Anxiety is a state of worry, apprehension, and fear. It is the body’s response to stress and uncertainty, whether an imminent danger or something perceived only in the mind as potentially harmful. In today’s world, fear isn’t provoked only in response to fight or flight-inducing situations such as a bear running after you (although on Vancouver Island that is an actual possibility…). Fear can be triggered by anything from worrying about an academic test to whether or not we’re accepted socially to walking home from work alone.
Anxiety can be experienced acutely, such as while delivering a speech, or it can be experienced more long-term, during day-to-day activities. In this case, when anxiety seeps into someone’s general thinking, feeling, and being, it can make even the simplest tasks feel incredibly overwhelming and unmanageable. When anxiety takes over someone’s life like this, it can be classified as an anxiety disorder. Anxiety disorders are a type of mental and emotional illness and include phobias, panic disorders, and social anxiety disorders.
Anxiety takes many forms and they can vary from individual to individual. Some of the known physical and mental symptoms of anxiety are:
- Rapid, short breath
- Circling, repetitive thinking
- Increased heart rate
- Shaky hands
- Lack of focus/difficulty concentrating
- Feelings of unreasonable panic, fear, and worry
- Emotional pain and uneasiness
- Trouble sleeping
- Tense neck and shoulders
- Difficulty making decisions, especially as they relate to the future
A major problem with any level of anxiety is that it can often lead one to develop harmful coping mechanisms to suppress the uncomfortable feelings. Smoking, overeating, drug use, and alcoholism, are all examples of unhealthy coping strategies used to manage anxiety. If you’re experiencing any symptoms of anxiety, it’s important first to recognize it. Awareness is key. Once you become aware of what’s going on in your life or any mental patterns that are causing your body stress, you can start to take proactive steps towards minimizing anxiety and finding healthy coping patterns.
---
■ **Requirement**
Can you reproduce the anxiety text above word for word, in full? The records that come next are from a separate source.
---
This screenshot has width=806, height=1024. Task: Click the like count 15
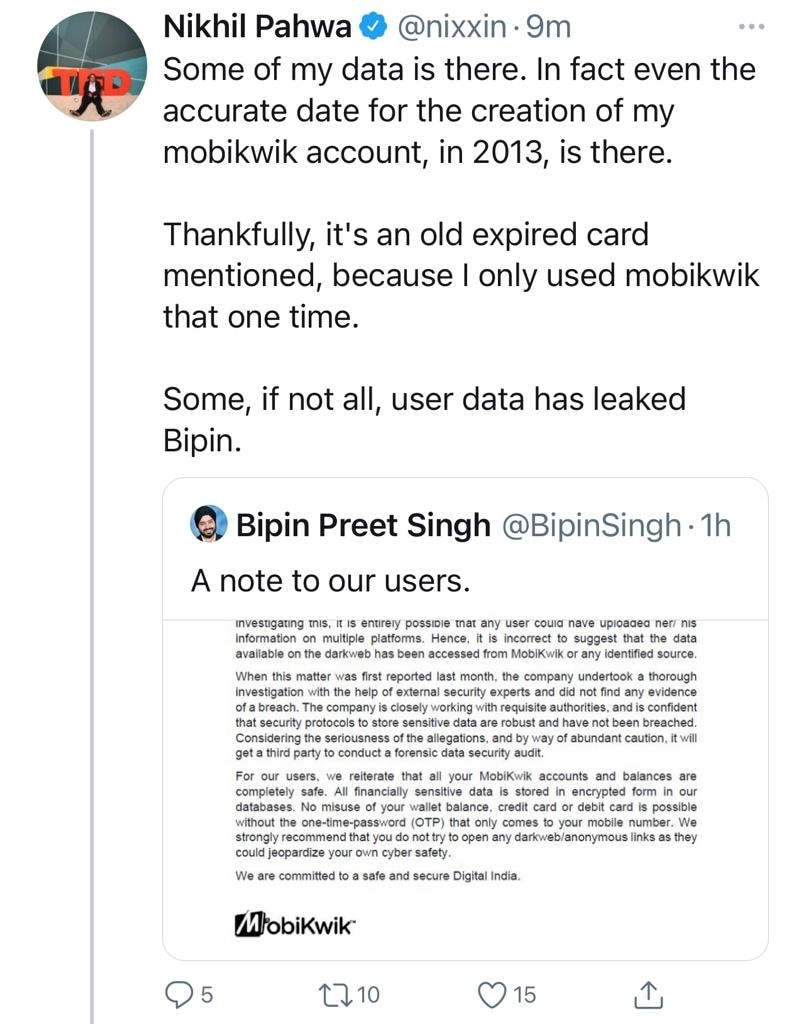524,995
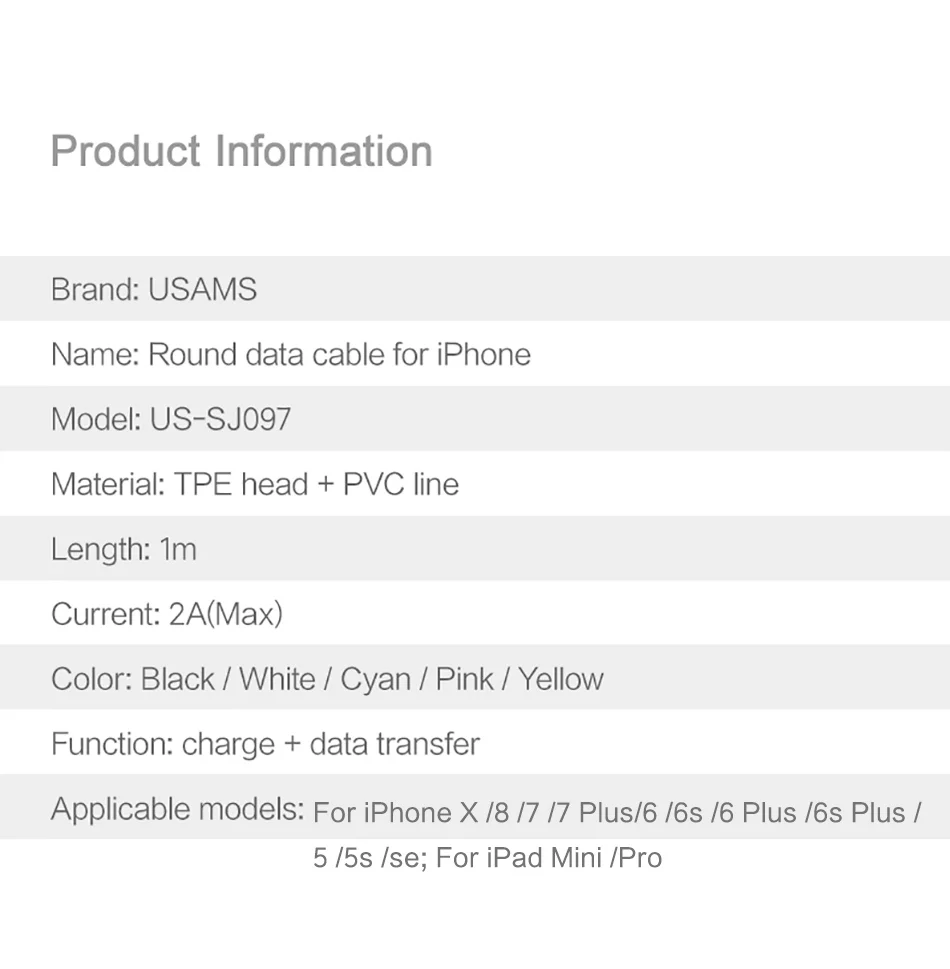This screenshot has height=969, width=950.
Task: Click the Pink color option text
Action: (464, 680)
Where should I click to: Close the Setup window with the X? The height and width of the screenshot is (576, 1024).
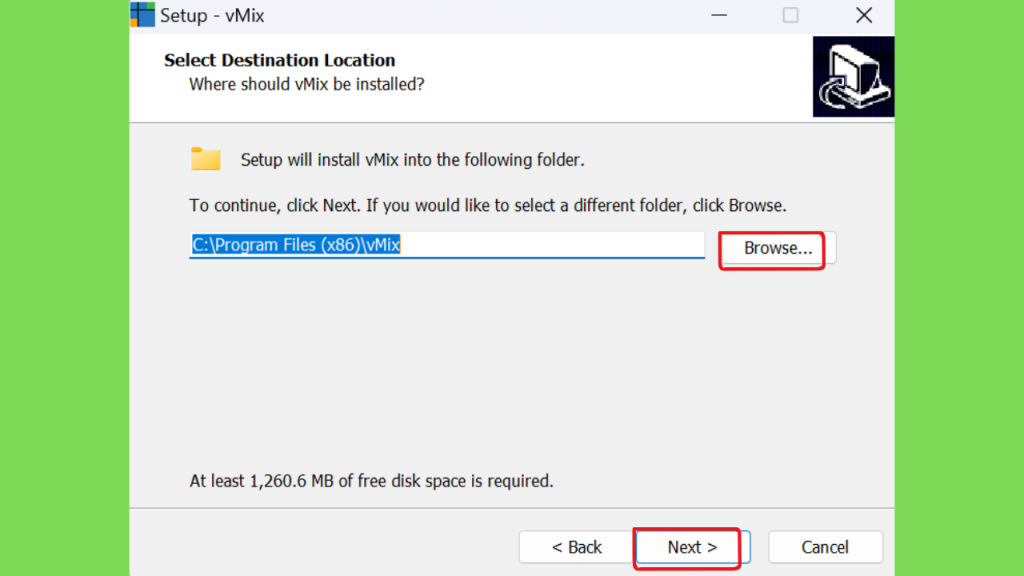click(864, 15)
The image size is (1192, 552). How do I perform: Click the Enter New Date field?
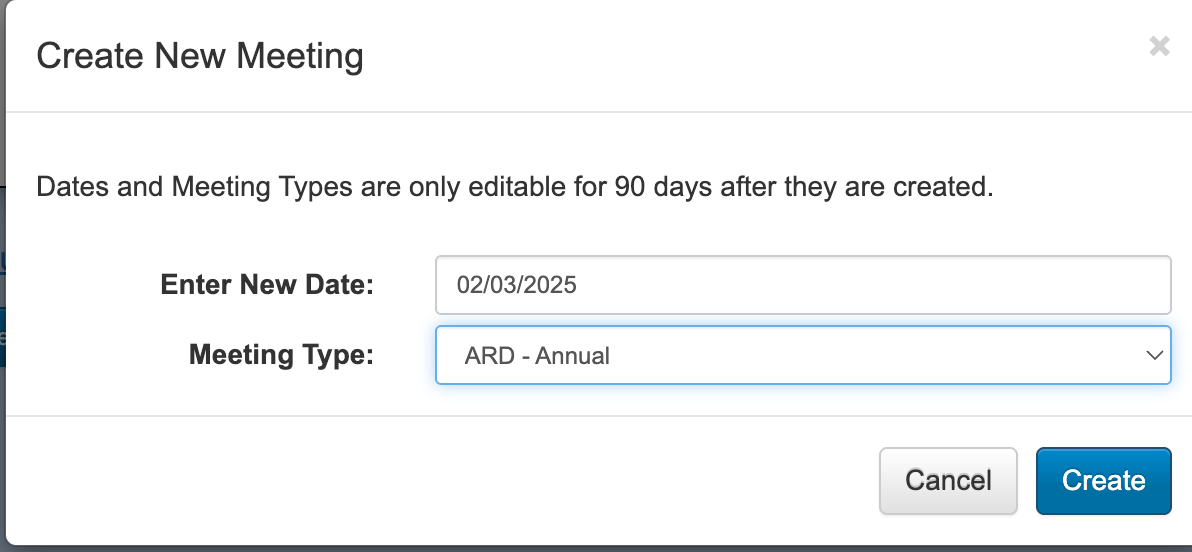(x=803, y=285)
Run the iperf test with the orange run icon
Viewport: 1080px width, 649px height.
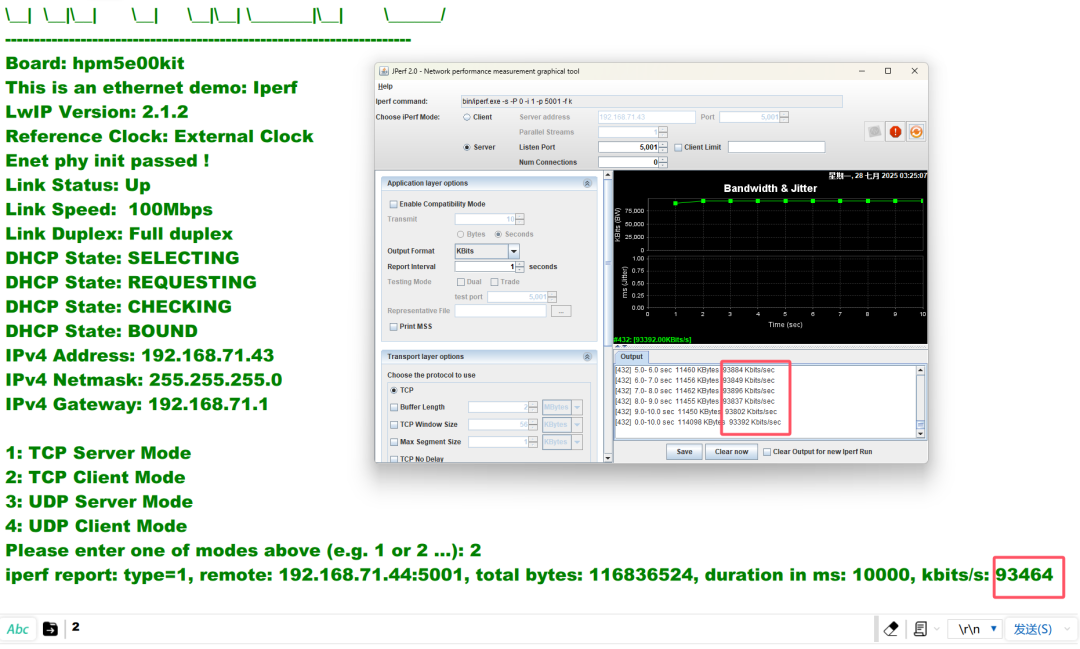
---
■ **Your solution**
Anxiety is a state of worry, apprehension, and fear. It is the body’s response to stress and uncertainty, whether an imminent danger or something perceived only in the mind as potentially harmful. In today’s world, fear isn’t provoked only in response to fight or flight-inducing situations such as a bear running after you (although on Vancouver Island that is an actual possibility…). Fear can be triggered by anything from worrying about an academic test to whether or not we’re accepted socially to walking home from work alone.
Anxiety can be experienced acutely, such as while delivering a speech, or it can be experienced more long-term, during day-to-day activities. In this case, when anxiety seeps into someone’s general thinking, feeling, and being, it can make even the simplest tasks feel incredibly overwhelming and unmanageable. When anxiety takes over someone’s life like this, it can be classified as an anxiety disorder. Anxiety disorders are a type of mental and emotional illness and include phobias, panic disorders, and social anxiety disorders.
Anxiety takes many forms and they can vary from individual to individual. Some of the known physical and mental symptoms of anxiety are:
- Rapid, short breath
- Circling, repetitive thinking
- Increased heart rate
- Shaky hands
- Lack of focus/difficulty concentrating
- Feelings of unreasonable panic, fear, and worry
- Emotional pain and uneasiness
- Trouble sleeping
- Tense neck and shoulders
- Difficulty making decisions, especially as they relate to the future
A major problem with any level of anxiety is that it can often lead one to develop harmful coping mechanisms to suppress the uncomfortable feelings. Smoking, overeating, drug use, and alcoholism, are all examples of unhealthy coping strategies used to manage anxiety. If you’re experiencing any symptoms of anxiety, it’s important first to recognize it. Awareness is key. Once you become aware of what’s going on in your life or any mental patterns that are causing your body stress, you can start to take proactive steps towards minimizing anxiety and finding healthy coping patterns.